The 2OS proteasome from Thermoplasma acidophilum: Insight on the catalytic mechanism for scission in a barrel

The proteolytic activities of the proteasome multienzyme complex are essential to cell life. The archeabacterium Thermoplasma Acidophilum 20S proteasome has been selected for mechanistic studies based on its structural simplicity, exhibiting a homodimeric subunit array with an alpha 14beta14 barrel-shaped oligomeric structure versus the similar but more diverse population of subunits found in the eukaryotic proteasome.; In studies designed to provide insight into how substrate proteins gain entry into the proteasome complex, we have examined the interactive behavior of the proteasome with horse heart ferricytochrome c (cyt c). The chromophoric heme and tryptophan moieties within cyt c serve as useful probes to the presence and intactness of the substrate. Under conditions of temperature and denaturant which cause cyt c to unfold but do not alter the native state of the thermophilic proteasome, we have demonstrated that cyt c can gain entrance into the constricted entrance of the proteasome and is available for proteolytic degradation. Furthermore, in the presence of inhibitors of the proteosome we have shown that the unfolded cyt c can be sequestered inside the proteasome complex to form a quasi-stable host-guest complex in which the cyt c appears to be in a near native-like conformation.; Therefore, this system provides the ability to monitor a variety of things, including: (1) the degradative behavior of the proteasome on cyt c without the inhibitor and (2) the sequestering of cyt c as an intact protein inside the central chamber of the inhibited proteasome.; Data collected from UV-visible spectroscopy, high performance liquid chromatography (HPLC) and mass spectrometry provide evidence that intact cyt c can be sequestered within the inhibited proteasome.

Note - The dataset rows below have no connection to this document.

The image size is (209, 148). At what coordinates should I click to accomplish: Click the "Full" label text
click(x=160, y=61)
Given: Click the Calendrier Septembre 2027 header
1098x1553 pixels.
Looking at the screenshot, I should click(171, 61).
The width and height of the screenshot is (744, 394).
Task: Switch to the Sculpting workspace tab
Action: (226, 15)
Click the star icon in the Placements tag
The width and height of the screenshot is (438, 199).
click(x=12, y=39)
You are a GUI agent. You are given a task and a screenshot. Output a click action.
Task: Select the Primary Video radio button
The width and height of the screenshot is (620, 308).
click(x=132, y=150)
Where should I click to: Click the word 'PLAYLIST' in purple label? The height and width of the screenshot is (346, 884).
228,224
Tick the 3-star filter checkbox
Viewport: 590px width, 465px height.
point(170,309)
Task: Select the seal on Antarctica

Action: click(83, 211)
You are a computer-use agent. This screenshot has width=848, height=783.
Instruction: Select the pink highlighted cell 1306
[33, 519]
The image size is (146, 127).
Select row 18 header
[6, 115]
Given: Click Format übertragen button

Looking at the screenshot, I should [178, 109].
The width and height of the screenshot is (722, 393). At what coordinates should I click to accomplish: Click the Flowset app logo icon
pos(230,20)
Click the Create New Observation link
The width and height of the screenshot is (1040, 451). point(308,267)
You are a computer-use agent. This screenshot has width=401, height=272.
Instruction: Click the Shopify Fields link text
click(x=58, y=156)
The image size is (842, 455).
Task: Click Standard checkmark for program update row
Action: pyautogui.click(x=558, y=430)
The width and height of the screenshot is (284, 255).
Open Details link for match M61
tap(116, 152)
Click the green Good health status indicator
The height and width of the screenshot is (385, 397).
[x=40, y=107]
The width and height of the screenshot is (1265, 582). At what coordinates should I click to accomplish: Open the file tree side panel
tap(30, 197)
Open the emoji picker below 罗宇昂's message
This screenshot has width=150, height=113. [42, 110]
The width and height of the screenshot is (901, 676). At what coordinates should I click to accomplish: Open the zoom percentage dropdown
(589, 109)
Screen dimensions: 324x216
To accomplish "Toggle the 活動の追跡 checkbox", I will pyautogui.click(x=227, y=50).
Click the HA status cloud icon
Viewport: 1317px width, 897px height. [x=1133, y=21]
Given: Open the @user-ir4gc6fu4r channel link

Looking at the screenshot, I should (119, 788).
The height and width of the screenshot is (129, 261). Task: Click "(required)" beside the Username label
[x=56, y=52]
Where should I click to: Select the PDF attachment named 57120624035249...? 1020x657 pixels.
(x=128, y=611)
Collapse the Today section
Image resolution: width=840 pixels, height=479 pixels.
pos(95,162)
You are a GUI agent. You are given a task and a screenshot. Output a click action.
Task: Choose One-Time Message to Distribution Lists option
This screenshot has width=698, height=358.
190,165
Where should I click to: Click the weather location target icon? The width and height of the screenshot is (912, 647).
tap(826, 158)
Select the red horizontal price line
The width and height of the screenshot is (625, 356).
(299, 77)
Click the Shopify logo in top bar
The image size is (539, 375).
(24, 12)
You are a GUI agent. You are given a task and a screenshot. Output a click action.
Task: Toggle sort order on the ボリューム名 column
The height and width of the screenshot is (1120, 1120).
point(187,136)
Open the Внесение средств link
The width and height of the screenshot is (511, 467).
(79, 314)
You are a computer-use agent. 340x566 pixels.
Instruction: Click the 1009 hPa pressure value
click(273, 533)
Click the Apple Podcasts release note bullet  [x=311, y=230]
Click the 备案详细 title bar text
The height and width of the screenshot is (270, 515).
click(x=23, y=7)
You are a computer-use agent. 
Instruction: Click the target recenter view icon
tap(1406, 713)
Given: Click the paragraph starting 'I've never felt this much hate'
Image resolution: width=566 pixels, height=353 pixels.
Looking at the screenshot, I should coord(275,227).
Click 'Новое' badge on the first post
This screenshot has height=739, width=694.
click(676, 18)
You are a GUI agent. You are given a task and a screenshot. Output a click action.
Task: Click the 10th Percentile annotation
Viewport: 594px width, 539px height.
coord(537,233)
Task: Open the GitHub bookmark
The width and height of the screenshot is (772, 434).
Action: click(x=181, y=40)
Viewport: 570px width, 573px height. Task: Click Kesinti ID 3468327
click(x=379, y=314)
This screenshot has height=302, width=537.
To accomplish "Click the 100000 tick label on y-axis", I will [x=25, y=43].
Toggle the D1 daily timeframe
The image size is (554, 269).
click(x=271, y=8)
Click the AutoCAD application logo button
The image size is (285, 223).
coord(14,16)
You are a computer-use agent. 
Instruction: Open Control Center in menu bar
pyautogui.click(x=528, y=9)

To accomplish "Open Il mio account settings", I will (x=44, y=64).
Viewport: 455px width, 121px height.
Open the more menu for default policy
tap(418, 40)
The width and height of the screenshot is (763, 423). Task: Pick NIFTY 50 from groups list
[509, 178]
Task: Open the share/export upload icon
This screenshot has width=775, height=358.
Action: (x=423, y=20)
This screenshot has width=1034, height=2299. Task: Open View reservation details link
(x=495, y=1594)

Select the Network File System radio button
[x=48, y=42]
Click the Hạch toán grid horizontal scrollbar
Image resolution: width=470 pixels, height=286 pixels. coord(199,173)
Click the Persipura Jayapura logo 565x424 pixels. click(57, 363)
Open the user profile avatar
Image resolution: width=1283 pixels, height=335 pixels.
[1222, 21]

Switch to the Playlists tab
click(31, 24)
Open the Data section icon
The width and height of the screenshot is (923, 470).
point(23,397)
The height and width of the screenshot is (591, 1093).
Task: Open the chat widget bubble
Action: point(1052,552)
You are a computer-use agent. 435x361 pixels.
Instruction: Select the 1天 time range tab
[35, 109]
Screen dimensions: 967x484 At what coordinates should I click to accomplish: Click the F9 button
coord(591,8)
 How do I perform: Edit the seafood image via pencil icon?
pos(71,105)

HPLC data show that accumulation of cyt c within the proteasome reaches saturation at an occupancy of one cyt c molecule per proteasome molecule with inhibition, and without inhibition substrate turnover can be observed.; In digest studies using the proteasome and horse heart cyt c, examination of peptide fragments reveals the effect of the covalently bound heme group on the proteasome's ability to digest cyt c. HPLC data show that the N-terminal region of cyt c is selectively cleaved into large heme bearing fragments that can be subsequently cleaved into shorter fragments. Both heme and non-heme bearing fragment amino acid sequences have been identified by MALDI mass spectrometry.